The datacheckr::check_data() function takes two arguments: the data frame to check and a named list specifying the various conditions.

Checking Columns and Classes

The names of the list elements specify the columns that need to appear in the data frame while the classes of the vectors specify the classes of the columns.

Thus, to specify that x must contain a column called col1 of class integer the call would be as follows.

library(datacheckr)
check_data(mtcars, list(col1 = integer()))
## Error: column col1 in mtcars must be of class 'integer'

To specify that x can not contain a column called mpg the call is just

check_data(mtcars, list(mpg = NULL))
## Error: mtcars must not include column mpg

and to specify that it can contain a column col1 that can be integer or numeric values the call would be

check_data(mtcars, list(
  col1 = integer(), 
  col1 = NULL, 
  col1 = numeric()))

If a column is not named in the list then no checks are performed on it.

Checking Missing Values

To specify that a column cannot include missing values pass a single non-missing value.

check_data(mtcars, list(mpg = 3))
check_data(mtcars, list(mpg = -1))

To specify that it can include missing values include an NA in the vector

check_data(mtcars, list(mpg = c(NA, 9)))

and to specify that it can only include missing values use

check_data(mtcars, list(mpg = as.numeric(NA)))
## Error: column mpg in mtcars can only include missing values

Checking Ranges

To indicate that the non-missing values must fall within a range use two non-missing values (the following code tests for counts).

data1 <- data.frame(
  Count = c(0L, 3L, 3L, 0L), 
  LocationX = c(2000, NA, 2001, NA), 
  Extra = TRUE)

check_data(data1, list(Count = c(0L, .Machine$integer.max)))

As .Machine$integer.max is difficult to remember the max_integer() wrapper function is provided so that the above code can be written as.

check_data(data1, list(Count = c(0L, max_integer())))

Checking Specific Values

If particular values are required then specify them as a vector of three or more non-missing values

check_data(data1, list(Count = c(0L, 1L, 3L)))
check_data(data1, list(Count = c(1L, 2L, 2L)))
## Error: column Count in data1 must only include the permitted values 1 and 2

The order is unimportant.

Checking Numeric, Date and POSIXct Vectors

Numeric, Date and POSIXct vectors have exactly the same behaviour regarding ranges and specific values as illustrated above using integers.

Checking Logical Vectors

With logical values two non-missing values produce the same behaviour as three or more non-missing values. For example to test for only TRUE values use

check_data(data1, list(Extra = c(TRUE, TRUE)))
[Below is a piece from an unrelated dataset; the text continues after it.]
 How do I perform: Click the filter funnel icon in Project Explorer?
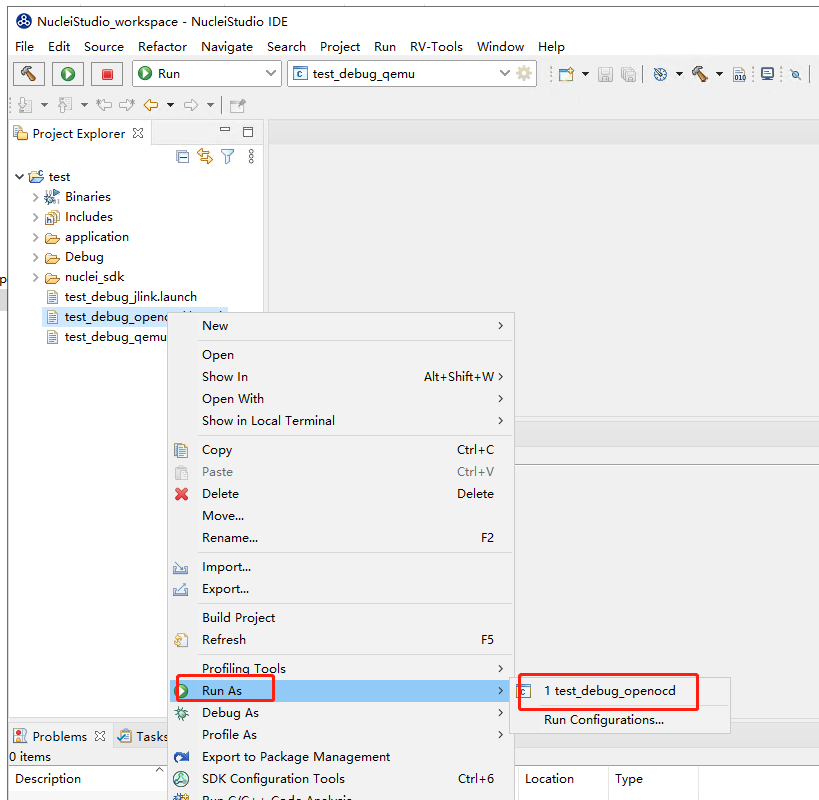click(228, 156)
Checking Character Vectors

To specify that col1 must be a character vector use

check_data(x, list(col1 = "b"))

while the following requires that the values match both character elements which are treated as regular expressions

check_data(x, list(col1 = c("^//d", ".*")))

with three or more non-missing character elements each value in col1 must match at least one of the elements which are treated as regular expressions. Regular expressions are matched using grepl with perl=TRUE.

Checking Factors

To indicate that supp should be a factor use either of the following

check_data(ToothGrowth, list(supp = factor()))
check_data(ToothGrowth, list(supp = factor("blahblah")))

To specify that supp should be a factor that includes the factor levels OJ and VC (in any order) just pass two non-missing values

check_data(ToothGrowth, list(supp = factor(c("VC", "OJ"))))

And to specify the actual factor levels that supp must have pass three or more non-missing values

check_data(ToothGrowth, list(supp = factor(c("VC", "OJ", "OJ"))))